Google will delay enforcement in India of a new billing policy that will force some developers to pay a 30 percent commission on in-app purchases, the company announced (via TechCrunch). The new rules are set to go in effect globally by September 2021, but after facing pushback from an alliance of app developers, Google will postpone them in India until April 2022.

Google started facing pushback over the policy after it temporarily pulled an app called Paytm for promoting gambling. The app was running a fantasy sports-type feature for the popular IPL cricket tournament, which allowed users to win money or points redeemable for physical goods. Paytm subsequently launched its own mini-app store (below) that allows other developers to sell subscriptions without any commission.

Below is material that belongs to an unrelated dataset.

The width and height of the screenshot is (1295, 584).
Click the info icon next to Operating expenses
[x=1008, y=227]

So far, 300 large players like ride-hailing company Ola, and McDonald’s have signed up.

Paytm mini-program store

Google pointed out that its payment system only applies to three percent of developers, and among those, most already use it. It said that its billing system “provides a simple, safe way for consumers to transact,” and includes reminders about free trials, clear price disclosures and information about cancellations and refunds.

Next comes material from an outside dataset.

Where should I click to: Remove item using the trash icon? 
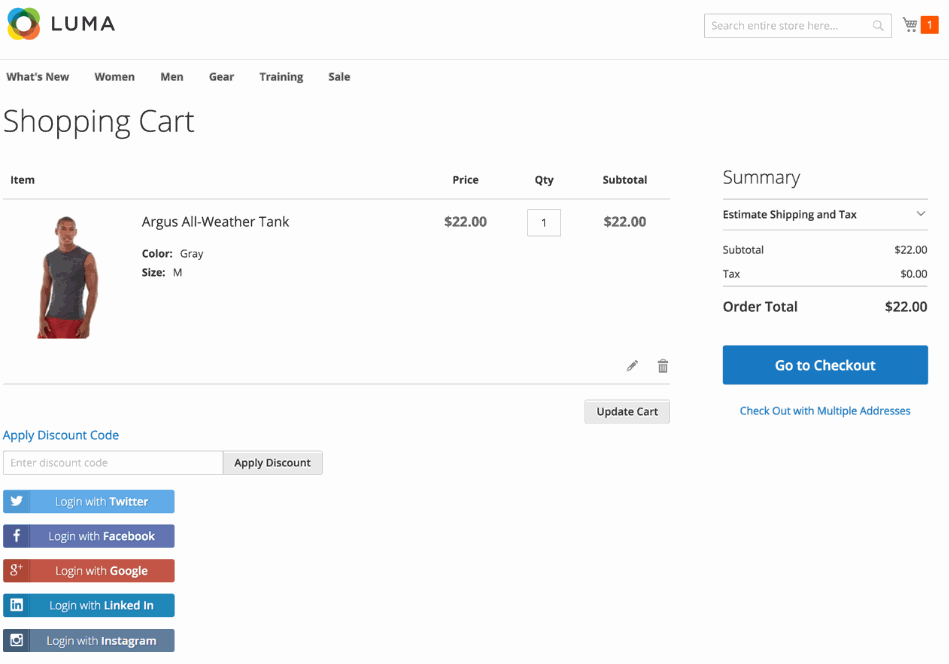(x=662, y=366)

It added that it’s willing to speak with developers to resolve any concerns. “We are setting up listening sessions with leading Indian startups to understand their concerns more deeply,” the company wrote. “And we’re also extending the time for developers in India to integrate with the Play billing system, to ensure they have enough time to implement the UPI for subscription payment option that will be made available on Google Play.”

Still, the policy delay is another front in a rebellion that’s happening against Google and Apple’s app store policies and commissions. Over the past few weeks, Apple has reacted by opening up the iOS store to game streaming (albeit in a rather limited way), while Google has made it easier for Android users to download apps via third-party stores. More changes may be in store (sorry) once a European Commission probe into Apple Pay and the App Store gets rolling.